Collected data:
• • • • •

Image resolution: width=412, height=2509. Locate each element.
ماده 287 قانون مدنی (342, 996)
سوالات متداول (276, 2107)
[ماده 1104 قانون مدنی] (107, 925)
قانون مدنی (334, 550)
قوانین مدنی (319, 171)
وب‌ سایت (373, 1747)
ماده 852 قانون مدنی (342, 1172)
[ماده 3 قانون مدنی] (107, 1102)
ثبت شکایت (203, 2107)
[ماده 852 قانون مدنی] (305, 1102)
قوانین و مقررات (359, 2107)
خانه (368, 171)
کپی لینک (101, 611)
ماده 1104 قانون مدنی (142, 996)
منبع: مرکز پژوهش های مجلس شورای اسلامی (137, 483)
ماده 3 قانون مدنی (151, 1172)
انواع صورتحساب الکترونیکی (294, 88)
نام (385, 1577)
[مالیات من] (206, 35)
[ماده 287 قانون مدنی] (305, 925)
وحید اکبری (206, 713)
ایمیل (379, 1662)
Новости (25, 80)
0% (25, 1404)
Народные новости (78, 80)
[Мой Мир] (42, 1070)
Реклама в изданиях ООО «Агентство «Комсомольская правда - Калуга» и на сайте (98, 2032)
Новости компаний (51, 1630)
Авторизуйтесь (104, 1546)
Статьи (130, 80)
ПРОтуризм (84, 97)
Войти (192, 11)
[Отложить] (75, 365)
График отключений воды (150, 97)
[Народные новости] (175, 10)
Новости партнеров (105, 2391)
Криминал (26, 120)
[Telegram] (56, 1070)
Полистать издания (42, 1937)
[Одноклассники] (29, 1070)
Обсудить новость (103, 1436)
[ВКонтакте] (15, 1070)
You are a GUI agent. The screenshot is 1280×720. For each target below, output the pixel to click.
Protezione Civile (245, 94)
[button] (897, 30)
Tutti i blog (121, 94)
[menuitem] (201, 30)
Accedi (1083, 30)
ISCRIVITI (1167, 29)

• • • • •

## EXERCISE DESCRIPTION:
For every line above with the word "Народные" in it, make a copy.

## TASK RESULT:
Народные новости (78, 80)
[Народные новости] (175, 10)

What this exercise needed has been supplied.